• INSTRUCTIONS TO FOLLOW: Reproduce each of the following items line for line, without changing anything in any of them.

>> Begin MATERIAL FOR THIS EXERCISE

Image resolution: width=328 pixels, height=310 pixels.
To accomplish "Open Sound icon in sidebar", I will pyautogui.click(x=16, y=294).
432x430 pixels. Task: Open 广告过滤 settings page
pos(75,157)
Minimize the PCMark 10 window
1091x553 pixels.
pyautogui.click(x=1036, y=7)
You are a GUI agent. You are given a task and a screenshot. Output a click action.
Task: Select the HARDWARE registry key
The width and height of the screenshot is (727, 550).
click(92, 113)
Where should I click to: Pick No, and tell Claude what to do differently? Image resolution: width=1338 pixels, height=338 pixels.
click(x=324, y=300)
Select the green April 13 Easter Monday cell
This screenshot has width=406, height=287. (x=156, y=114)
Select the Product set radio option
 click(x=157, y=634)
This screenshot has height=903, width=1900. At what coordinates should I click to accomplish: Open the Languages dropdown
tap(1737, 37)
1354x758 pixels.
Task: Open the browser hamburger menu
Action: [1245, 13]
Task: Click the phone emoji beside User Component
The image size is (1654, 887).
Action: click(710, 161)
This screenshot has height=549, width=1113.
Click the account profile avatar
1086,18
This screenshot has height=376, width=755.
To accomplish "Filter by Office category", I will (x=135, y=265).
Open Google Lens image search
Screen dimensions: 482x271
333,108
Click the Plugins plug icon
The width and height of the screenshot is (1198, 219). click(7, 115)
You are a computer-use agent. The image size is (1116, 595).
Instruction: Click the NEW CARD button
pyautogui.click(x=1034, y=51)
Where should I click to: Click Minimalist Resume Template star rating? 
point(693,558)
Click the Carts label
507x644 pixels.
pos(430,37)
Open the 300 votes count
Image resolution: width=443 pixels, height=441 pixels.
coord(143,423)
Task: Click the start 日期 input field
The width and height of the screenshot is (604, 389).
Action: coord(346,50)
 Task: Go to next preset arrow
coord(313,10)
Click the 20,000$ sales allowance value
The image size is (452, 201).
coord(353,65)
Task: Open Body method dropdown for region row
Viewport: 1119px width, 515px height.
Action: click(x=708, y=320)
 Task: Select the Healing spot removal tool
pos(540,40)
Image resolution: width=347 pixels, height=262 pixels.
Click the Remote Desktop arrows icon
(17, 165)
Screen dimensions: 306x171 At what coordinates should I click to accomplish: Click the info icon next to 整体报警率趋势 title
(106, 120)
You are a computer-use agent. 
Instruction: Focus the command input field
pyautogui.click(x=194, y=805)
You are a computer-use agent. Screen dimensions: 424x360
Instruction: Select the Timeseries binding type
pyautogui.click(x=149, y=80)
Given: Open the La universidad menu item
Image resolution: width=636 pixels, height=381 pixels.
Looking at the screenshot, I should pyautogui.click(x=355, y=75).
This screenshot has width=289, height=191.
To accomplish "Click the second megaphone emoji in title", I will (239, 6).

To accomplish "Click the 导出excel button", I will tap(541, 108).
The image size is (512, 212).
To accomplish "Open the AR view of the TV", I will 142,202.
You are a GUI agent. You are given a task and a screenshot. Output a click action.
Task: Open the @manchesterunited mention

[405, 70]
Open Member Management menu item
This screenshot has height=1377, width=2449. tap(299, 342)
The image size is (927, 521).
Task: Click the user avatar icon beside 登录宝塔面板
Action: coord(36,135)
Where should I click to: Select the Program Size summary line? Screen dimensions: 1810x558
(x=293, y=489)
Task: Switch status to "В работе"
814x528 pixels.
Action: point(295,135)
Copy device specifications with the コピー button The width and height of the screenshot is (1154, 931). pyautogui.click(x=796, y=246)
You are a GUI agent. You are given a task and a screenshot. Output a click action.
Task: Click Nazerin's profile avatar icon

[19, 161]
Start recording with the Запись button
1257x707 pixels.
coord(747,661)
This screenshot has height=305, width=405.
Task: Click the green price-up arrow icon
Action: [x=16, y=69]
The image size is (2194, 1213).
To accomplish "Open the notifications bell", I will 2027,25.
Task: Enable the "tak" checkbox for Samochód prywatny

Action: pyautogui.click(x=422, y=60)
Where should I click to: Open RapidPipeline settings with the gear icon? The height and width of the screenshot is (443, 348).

>> End MATERIAL FOR THIS EXERCISE

• TASK RESULT:
Image resolution: width=328 pixels, height=310 pixels.
To accomplish "Open Sound icon in sidebar", I will pyautogui.click(x=16, y=294).
432x430 pixels. Task: Open 广告过滤 settings page
pos(75,157)
Minimize the PCMark 10 window
1091x553 pixels.
pyautogui.click(x=1036, y=7)
You are a GUI agent. You are given a task and a screenshot. Output a click action.
Task: Select the HARDWARE registry key
The width and height of the screenshot is (727, 550).
click(92, 113)
Where should I click to: Pick No, and tell Claude what to do differently? Image resolution: width=1338 pixels, height=338 pixels.
click(x=324, y=300)
Select the green April 13 Easter Monday cell
This screenshot has width=406, height=287. (x=156, y=114)
Select the Product set radio option
 click(x=157, y=634)
This screenshot has height=903, width=1900. At what coordinates should I click to accomplish: Open the Languages dropdown
tap(1737, 37)
1354x758 pixels.
Task: Open the browser hamburger menu
Action: [1245, 13]
Task: Click the phone emoji beside User Component
The image size is (1654, 887).
Action: click(710, 161)
This screenshot has height=549, width=1113.
Click the account profile avatar
1086,18
This screenshot has height=376, width=755.
To accomplish "Filter by Office category", I will (x=135, y=265).
Open Google Lens image search
Screen dimensions: 482x271
333,108
Click the Plugins plug icon
The width and height of the screenshot is (1198, 219). click(7, 115)
You are a computer-use agent. The image size is (1116, 595).
Instruction: Click the NEW CARD button
pyautogui.click(x=1034, y=51)
Where should I click to: Click Minimalist Resume Template star rating? 
point(693,558)
Click the Carts label
507x644 pixels.
pos(430,37)
Open the 300 votes count
Image resolution: width=443 pixels, height=441 pixels.
coord(143,423)
Task: Click the start 日期 input field
The width and height of the screenshot is (604, 389).
Action: coord(346,50)
 Task: Go to next preset arrow
coord(313,10)
Click the 20,000$ sales allowance value
The image size is (452, 201).
coord(353,65)
Task: Open Body method dropdown for region row
Viewport: 1119px width, 515px height.
Action: click(x=708, y=320)
 Task: Select the Healing spot removal tool
pos(540,40)
Image resolution: width=347 pixels, height=262 pixels.
Click the Remote Desktop arrows icon
(17, 165)
Screen dimensions: 306x171 At what coordinates should I click to accomplish: Click the info icon next to 整体报警率趋势 title
(106, 120)
You are a computer-use agent. 
Instruction: Focus the command input field
pyautogui.click(x=194, y=805)
You are a computer-use agent. Screen dimensions: 424x360
Instruction: Select the Timeseries binding type
pyautogui.click(x=149, y=80)
Given: Open the La universidad menu item
Image resolution: width=636 pixels, height=381 pixels.
Looking at the screenshot, I should pyautogui.click(x=355, y=75).
This screenshot has width=289, height=191.
To accomplish "Click the second megaphone emoji in title", I will (239, 6).

To accomplish "Click the 导出excel button", I will tap(541, 108).
The image size is (512, 212).
To accomplish "Open the AR view of the TV", I will 142,202.
You are a GUI agent. You are given a task and a screenshot. Output a click action.
Task: Open the @manchesterunited mention

[405, 70]
Open Member Management menu item
This screenshot has height=1377, width=2449. tap(299, 342)
The image size is (927, 521).
Task: Click the user avatar icon beside 登录宝塔面板
Action: coord(36,135)
Where should I click to: Select the Program Size summary line? Screen dimensions: 1810x558
(x=293, y=489)
Task: Switch status to "В работе"
814x528 pixels.
Action: point(295,135)
Copy device specifications with the コピー button The width and height of the screenshot is (1154, 931). pyautogui.click(x=796, y=246)
You are a GUI agent. You are given a task and a screenshot. Output a click action.
Task: Click Nazerin's profile avatar icon

[19, 161]
Start recording with the Запись button
1257x707 pixels.
coord(747,661)
This screenshot has height=305, width=405.
Task: Click the green price-up arrow icon
Action: [x=16, y=69]
The image size is (2194, 1213).
To accomplish "Open the notifications bell", I will 2027,25.
Task: Enable the "tak" checkbox for Samochód prywatny

Action: pyautogui.click(x=422, y=60)
Where should I click to: Open RapidPipeline settings with the gear icon? The height and width of the screenshot is (443, 348).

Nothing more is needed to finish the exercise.